## [TASK DIRECTIONS]
Every line in the records below that holds the word "computer" is to be copied.
━━━━━ EXCERPTED DATA ━━━━━
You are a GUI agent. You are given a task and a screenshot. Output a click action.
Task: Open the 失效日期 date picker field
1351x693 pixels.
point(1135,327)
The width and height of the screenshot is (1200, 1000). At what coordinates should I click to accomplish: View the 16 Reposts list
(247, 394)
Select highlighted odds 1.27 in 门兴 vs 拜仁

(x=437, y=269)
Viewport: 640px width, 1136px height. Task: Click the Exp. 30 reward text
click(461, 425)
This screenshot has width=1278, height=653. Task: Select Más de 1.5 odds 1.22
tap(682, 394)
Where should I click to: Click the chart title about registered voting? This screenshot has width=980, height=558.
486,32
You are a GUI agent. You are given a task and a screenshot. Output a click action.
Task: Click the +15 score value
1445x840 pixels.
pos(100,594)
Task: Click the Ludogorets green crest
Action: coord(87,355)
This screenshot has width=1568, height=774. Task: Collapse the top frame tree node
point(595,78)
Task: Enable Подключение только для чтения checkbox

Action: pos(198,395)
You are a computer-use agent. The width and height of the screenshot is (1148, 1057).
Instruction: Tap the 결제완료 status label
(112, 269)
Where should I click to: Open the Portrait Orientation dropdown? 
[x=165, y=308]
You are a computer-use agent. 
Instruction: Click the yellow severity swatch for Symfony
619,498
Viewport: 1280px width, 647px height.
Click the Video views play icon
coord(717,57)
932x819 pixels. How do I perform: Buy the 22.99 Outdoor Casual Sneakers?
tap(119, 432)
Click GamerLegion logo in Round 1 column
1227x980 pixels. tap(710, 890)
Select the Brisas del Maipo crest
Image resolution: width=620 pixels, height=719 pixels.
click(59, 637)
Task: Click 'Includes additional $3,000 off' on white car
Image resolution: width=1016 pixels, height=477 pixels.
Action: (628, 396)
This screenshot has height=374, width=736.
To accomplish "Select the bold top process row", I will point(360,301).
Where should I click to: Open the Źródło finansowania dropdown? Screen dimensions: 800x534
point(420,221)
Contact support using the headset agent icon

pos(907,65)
━━━━━
## [ANSWER SPACE]
You are a computer-use agent. The width and height of the screenshot is (1148, 1057).
You are a computer-use agent. 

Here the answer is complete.